I think it's maybe something when my it loads fine and configures my network, it leaves something behind what gives faults on the next boot. 

Because when i boot after my ipw3945 didn't load, it works and if I reboot then, it doesn't work.

somebody knows a solution? 

Greetz ska,

----------

## no_hope

Here are some suggestions:

get rid of ieee80211 from /etc/modules.autoload/kernel-2.6, ipw3945 will load it automatically (if it doesn't, there is something wrong)

make sure that the regulatory daemon, /etc/init.d/ipw3945d, starts up on boot. You can't use the card if the daemon is not running.

also, what version of the driver are you running? I had some problems with older ebuilds. Perhaps running "ACCEPT_KEYWORDS=~x86 emerge ipw3945 ipw3945d" will fix your problems.

----------

## ska_p_te

my version of ipw is

net-wireless/ipw3945-1.0

Greetz ska

----------

## no_hope

that's pretty old. Run emerge --sync ; ACCEPT_KEYWORDS=~x86 emerge ipw3945 ipw3945d

----------

## ska_p_te

The update with ACCEPT_KEYWORDS succeeded and solved the problem. 
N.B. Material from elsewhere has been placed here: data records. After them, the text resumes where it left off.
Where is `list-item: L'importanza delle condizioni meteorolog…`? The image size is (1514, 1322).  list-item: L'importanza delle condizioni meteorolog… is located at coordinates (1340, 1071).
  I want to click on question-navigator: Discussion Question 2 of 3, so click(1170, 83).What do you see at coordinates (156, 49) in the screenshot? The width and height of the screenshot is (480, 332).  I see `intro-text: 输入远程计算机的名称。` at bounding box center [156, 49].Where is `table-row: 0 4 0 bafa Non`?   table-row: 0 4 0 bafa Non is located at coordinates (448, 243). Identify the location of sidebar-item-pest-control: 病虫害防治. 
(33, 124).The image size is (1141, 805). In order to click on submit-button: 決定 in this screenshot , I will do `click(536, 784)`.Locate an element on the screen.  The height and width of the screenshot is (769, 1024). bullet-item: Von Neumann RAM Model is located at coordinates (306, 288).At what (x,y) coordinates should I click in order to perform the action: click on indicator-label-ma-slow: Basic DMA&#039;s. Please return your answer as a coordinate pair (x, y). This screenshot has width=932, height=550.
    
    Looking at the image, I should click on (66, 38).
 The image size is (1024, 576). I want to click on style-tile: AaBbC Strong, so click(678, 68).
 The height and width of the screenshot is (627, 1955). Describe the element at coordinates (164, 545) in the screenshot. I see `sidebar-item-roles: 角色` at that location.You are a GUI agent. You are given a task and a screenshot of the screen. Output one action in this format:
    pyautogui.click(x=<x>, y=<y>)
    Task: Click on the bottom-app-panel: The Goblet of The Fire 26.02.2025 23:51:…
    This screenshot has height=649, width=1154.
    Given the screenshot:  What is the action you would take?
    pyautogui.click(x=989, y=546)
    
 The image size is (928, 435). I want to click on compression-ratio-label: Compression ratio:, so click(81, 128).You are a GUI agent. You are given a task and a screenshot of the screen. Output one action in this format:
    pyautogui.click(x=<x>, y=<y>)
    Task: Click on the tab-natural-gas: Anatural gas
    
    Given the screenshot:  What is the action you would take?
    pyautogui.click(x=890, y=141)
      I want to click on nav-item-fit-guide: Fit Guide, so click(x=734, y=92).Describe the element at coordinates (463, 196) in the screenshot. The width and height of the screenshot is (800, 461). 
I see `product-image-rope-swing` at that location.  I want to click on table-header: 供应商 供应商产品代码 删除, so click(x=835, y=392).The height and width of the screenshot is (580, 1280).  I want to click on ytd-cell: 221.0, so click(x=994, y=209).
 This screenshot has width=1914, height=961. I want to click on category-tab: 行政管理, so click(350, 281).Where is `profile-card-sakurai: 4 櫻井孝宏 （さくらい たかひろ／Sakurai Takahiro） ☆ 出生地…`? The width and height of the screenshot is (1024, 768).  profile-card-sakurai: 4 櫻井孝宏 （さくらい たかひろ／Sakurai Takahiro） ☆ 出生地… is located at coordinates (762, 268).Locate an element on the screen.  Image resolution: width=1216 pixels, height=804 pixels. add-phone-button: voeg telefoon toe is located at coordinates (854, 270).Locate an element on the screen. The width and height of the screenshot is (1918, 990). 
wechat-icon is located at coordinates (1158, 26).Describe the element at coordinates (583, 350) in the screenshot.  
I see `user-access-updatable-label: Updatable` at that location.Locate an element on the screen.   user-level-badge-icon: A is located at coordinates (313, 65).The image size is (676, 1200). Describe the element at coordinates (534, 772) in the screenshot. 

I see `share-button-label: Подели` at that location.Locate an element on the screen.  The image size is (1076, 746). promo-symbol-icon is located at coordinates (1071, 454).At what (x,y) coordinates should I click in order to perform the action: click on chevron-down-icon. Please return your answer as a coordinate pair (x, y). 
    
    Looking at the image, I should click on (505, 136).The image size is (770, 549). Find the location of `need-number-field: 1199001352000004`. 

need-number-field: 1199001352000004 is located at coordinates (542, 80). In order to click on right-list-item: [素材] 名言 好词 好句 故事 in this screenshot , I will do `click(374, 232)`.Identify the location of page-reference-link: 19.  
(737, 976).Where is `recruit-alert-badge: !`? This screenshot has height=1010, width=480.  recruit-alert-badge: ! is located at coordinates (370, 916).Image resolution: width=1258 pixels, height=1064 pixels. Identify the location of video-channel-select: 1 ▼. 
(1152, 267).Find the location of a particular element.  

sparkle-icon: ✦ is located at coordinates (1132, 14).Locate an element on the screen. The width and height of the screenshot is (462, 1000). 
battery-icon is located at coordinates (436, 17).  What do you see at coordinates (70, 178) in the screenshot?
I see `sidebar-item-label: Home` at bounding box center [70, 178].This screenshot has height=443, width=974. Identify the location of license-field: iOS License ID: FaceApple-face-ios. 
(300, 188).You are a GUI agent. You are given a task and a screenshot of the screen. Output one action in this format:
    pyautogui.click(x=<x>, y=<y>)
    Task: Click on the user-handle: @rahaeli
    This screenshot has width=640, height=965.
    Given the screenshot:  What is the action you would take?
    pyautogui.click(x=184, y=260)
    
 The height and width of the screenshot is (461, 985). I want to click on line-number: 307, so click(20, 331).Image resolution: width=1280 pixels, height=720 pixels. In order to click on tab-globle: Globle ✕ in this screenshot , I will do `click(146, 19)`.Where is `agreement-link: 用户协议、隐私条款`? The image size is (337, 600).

Now it loads ipw3945d also, but before I updated my net.eth0 it was configured while I booted I saw it what was used dhcpd of static, but know it goes automaticly, witouth I see anything. 

That's ok, but I'm just wondering why it is. 

How can I set my DNS server in my net.conf file? 

Thanks for the solution. 

Greetz, 

Ska

----------